Lebesgue-measurable almost everywhere equals Borel measurable function

Question

Let $\, f: \mathbb{R}^n \rightarrow [-\infty, +\infty]$ be a Lebesgue measurable function.

I want to show that f is $\lambda_n$- alomost everywhere equal to to a Borel measurable function $\, f'$.

I would very much appreciate your help.

Best, KingDingeling

Answer 1

I suppose by "Lebesgue mesurable' you mean that inverse image of any Borel set as well as those of $\{\infty\}$, $\{-\infty\}$ are Lebesgue measurable sets.

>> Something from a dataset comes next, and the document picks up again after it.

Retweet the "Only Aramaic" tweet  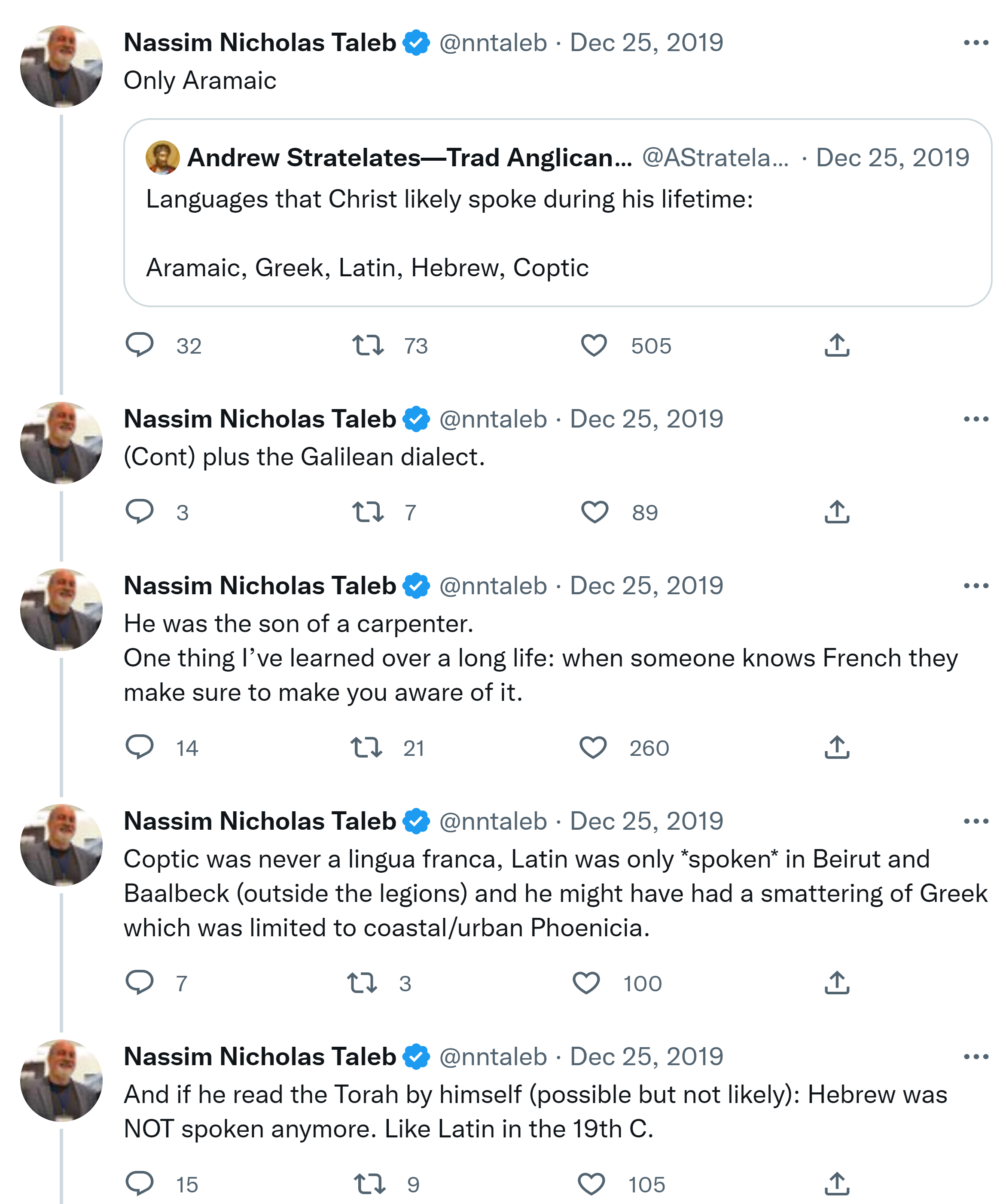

If $f$ is a simple function this follows easily since any Lebesgue measurable set is almost everywhere equal to a Borel set. Now take limits.

Answer 2

Sketch (just an elaboration of the other answer):

• $f$ is the pointwise limit of simple functions $f_n.$
• Each $f_n$ is a sum of terms $c\chi_A$ where $c\in \mathbb R$ and $A$ is Lebesgue measurable.
• Each $A=E\cup N$ where $E$ is a Borel set and $\lambda (N)=0.$
• Therefore, if $g_n$ is defined in the "obvious way", you can show that $g_n$ is Borel measurable and then show
• $f$ is the pointwise limit of $g_n$.